The BBC News website looks at the key stages of the process and the rituals involved, some of which have been repeated down the centuries.

What is a conclave?

It is a meeting of cardinals held to select a pope. The term comes from the Latin phrase cum clavi "with a key", because the cardinals used to be "locked away" in the Sistine Chapel until they reached a decision.

Entrances were sealed and curtains closed. The cardinals even slept in the chapel.

Pope John Paul II had a hotel residence built for them instead. But they still are not allowed to leave the Vatican.

Where is it being held?

After a morning mass in St Peter's Basilica, the cardinals moved in procession to a guarded annex of the Sistine Chapel, where they will have sworn an oath of secrecy.

The annex will have been screened for bugging devices.

The cardinals have no access to telephones, radio or television, until it is all over, and may not talk to the media.

How many ballots are there?

On the first afternoon of the conclave, cardinals have the option of holding an initial ballot. This would give them an opportunity to gauge the level of support for various candidates.

However, the normal practice is to begin voting the following morning. From this point on, there will be four ballots a day - two in the morning and two in the afternoon - until a new pope is chosen.

How is the voting conducted?

Cardinals write their choice on a ballot paper, taking care to disguise their handwriting.

Then they fold the papers, hold them up for all to see, and proceed to the altar, where there is a large chalice - the goblet used to hold wine during the service, and a paten - the shallow metal plate used to hold communion wafers during mass. Each cardinal puts his ballot paper in the paten and slides it into the chalice.

The votes are counted by randomly selected cardinals.

Why do people watch for smoke coming from the chapel?

The ballot papers are burned in a stove after every second vote - at around midday and in the late afternoon or early evening. The smoke from the stove comes out of a special chimney, a rust-coloured pipe erected on top of the chapel in the days before the conclave starts.

Black smoke indicates no decision has been made. White smoke signals a successful election.

How long does it all take?

Over the past century the election has taken anything from two to five days.

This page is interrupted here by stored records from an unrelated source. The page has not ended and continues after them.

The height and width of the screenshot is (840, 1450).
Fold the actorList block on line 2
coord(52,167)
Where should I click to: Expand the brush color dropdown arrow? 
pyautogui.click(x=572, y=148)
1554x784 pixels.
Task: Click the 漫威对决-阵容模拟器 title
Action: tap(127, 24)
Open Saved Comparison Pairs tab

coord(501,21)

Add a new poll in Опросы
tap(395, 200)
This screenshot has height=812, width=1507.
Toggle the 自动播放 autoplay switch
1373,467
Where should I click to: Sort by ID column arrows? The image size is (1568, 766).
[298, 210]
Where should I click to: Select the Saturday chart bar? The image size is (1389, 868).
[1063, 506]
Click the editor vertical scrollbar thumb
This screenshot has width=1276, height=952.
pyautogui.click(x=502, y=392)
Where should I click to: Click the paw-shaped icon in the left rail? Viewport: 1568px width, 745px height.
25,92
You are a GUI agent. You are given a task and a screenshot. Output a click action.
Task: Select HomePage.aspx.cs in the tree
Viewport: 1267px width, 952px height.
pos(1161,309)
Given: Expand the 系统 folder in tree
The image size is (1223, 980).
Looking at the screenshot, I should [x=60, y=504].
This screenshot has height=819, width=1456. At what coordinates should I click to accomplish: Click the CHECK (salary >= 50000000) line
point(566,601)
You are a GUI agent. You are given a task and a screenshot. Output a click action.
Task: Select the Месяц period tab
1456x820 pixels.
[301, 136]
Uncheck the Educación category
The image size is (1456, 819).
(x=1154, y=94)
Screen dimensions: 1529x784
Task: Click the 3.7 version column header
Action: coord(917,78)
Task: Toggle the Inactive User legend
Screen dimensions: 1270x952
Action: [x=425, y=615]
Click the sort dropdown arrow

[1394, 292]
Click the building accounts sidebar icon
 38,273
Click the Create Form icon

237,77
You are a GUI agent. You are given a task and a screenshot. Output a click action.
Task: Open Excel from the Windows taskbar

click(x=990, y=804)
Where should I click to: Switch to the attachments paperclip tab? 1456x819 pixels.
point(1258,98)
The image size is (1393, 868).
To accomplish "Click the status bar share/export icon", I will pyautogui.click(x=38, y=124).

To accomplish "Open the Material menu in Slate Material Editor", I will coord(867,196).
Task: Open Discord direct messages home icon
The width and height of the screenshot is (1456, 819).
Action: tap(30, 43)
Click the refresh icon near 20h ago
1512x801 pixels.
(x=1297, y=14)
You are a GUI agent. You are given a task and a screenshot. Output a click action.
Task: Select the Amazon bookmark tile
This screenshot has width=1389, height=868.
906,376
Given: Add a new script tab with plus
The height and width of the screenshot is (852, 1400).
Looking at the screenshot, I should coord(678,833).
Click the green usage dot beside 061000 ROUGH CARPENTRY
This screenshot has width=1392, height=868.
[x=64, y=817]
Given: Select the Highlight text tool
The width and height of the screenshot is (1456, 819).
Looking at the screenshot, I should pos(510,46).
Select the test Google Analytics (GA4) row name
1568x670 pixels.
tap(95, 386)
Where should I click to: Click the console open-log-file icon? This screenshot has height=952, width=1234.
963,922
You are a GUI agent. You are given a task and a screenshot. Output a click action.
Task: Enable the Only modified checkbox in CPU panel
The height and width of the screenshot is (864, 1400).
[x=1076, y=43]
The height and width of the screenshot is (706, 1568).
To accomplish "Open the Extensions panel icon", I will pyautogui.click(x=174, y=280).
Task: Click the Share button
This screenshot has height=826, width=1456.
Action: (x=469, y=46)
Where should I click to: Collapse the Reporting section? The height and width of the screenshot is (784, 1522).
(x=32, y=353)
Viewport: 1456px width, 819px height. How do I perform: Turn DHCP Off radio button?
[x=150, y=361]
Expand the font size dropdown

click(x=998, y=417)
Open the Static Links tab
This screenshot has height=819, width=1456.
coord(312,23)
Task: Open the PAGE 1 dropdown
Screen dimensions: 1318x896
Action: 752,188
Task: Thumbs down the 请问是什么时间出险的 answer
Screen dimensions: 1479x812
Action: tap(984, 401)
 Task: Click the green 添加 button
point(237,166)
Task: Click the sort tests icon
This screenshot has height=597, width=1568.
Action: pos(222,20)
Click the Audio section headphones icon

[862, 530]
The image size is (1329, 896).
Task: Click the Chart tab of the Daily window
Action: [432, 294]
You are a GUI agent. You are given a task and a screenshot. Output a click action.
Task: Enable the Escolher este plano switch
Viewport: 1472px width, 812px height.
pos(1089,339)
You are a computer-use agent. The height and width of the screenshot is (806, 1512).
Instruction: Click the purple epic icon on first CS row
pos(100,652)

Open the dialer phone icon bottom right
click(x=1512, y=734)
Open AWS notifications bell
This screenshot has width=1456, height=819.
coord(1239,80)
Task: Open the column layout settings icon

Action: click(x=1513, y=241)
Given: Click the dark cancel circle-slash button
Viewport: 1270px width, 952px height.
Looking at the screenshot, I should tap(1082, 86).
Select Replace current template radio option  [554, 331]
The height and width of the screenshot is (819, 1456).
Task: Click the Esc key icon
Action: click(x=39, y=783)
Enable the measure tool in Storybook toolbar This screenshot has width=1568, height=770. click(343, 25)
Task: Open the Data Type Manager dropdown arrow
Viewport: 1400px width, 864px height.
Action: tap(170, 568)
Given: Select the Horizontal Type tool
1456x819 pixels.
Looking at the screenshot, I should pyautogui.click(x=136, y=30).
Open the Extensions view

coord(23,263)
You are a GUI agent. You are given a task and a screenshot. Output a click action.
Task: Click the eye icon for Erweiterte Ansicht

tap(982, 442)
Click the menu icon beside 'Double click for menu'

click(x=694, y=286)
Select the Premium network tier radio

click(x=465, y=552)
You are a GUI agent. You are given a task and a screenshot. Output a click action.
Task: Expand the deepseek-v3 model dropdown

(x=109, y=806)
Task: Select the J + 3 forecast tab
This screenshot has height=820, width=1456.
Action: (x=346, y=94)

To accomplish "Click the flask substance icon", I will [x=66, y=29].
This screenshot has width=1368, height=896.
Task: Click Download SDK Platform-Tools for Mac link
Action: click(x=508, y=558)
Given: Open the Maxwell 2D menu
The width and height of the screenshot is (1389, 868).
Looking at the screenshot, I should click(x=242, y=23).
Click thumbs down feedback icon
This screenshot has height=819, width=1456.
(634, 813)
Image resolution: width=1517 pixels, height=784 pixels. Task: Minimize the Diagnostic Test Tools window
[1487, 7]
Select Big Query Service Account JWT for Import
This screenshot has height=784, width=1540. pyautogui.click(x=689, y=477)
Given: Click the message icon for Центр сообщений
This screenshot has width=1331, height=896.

After a few days, the cardinals can agree to take a break, if it is proving difficult to reach the required two-thirds majority.

In 1996, John Paul II introduced changes that allow the election of a pope by a simple majority after about 30 unsuccessful ballots.

What happens when a pope is chosen?

When the cardinals reach their decision, each will lower a purple canopy over his chair, except for the elected pope. The final ballot papers are then burned, with the white smoke signalling a decision.

Cardinal Claudio Hummes and Archbishop Dionigi Tettamanzi
Claudio Hummes and Dionigi Tettamanzi are seen as papabili

This time, the decision will also be signalled by the tolling of the bells of St Peter's Basilica, in case the smoke comes out grey (as it has sometimes in the past).

The Senior Deacon of the College of Cardinals, Jorge Cardinal Medina Estevez from Chile, asks the pope-elect if he accepts the decision and then steps out onto the balcony of the Vatican to shout: "Habemus Papam" ("We have a Pope!").

The new pope chooses the name by which he wishes to be called, dons his new robes and steps on to the balcony himself.

Where is the next pope likely to come from?

For 455 years before the election of Pope John Paul II, all popes had been Italian. One of the big questions now is whether Italy will get the papacy back.

Many Vatican watchers are doubtful, if only because the number of Italian cardinals has declined in recent years.

Much more likely, they believe, is that the next pope will be from the developing world - and most likely from Latin America, whose cardinals now form a powerful voting bloc. Nearly half of the world's baptised Catholics live in the Americas, and more live in Brazil than in any other country in the world.

There is also a chance that an African pope could emerge from the conclave.

Only 10 popes have been non-European and the last of these lived in the 8th Century. Two hundred and 11 popes have been Italian, about 86% of the total.